Putnam, Aug 2004, $24.95, 384 pp.

ISBN: 0399151702

In 1943 American hit man, Leonard "Mouse" Weiss knows he is fortunate to still be alive as he botched up his last assignment by allowing a witness to survive. Brooklyn Jewish crime boss Meyer Lansky knows that Mouse has been a loyal employee for years, but must make an example to others that failure is unacceptable, but does not want to have his man killed yet, so he cannot have him hang around the town.

Instead, he decides to give Mouse a second chance when Danish Jews contact the mob boss for help. To make a case for world intervention, they need money and weapons to seize a train carrying Dutch Jews to certain deaths. Mouse will make the drop, but the New York thug, who considered absconding with the loot, finds he wants to help the resistance to the atrocities, but also lands in trouble in which failure means the deaths of not just him and the innocents that are involved.

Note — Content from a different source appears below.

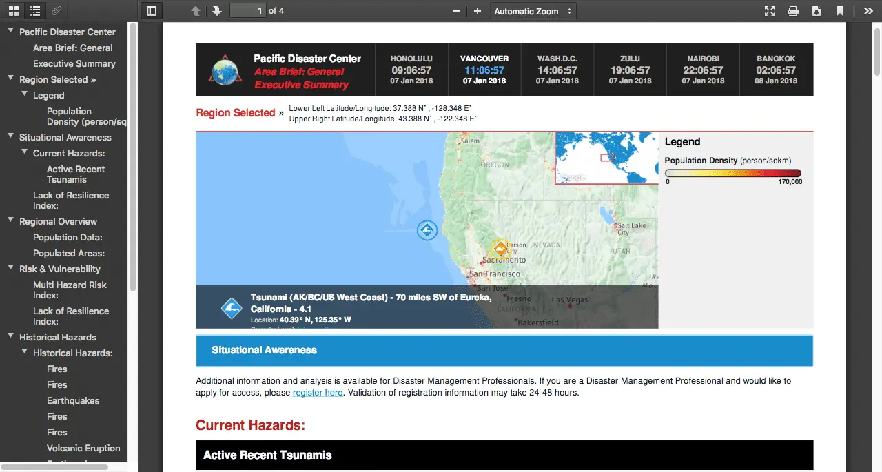The height and width of the screenshot is (472, 882).
Task: Go to next page arrow
Action: tap(216, 11)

This terse historical thriller is similar to Jeffrey Deaver's Garden of the Beasts with its hitman hero but has its own delicious flavoring being seven years later and outside Germany. Mouse, a terrific antihero turning into the people's champion, mostly tells the tale so that the audience can see his emotions running the gamut including horror of the atrocities. He makes the action-packed story line with his stunned horrific look at the state sponsored terrorism that gripped Europe during WW II.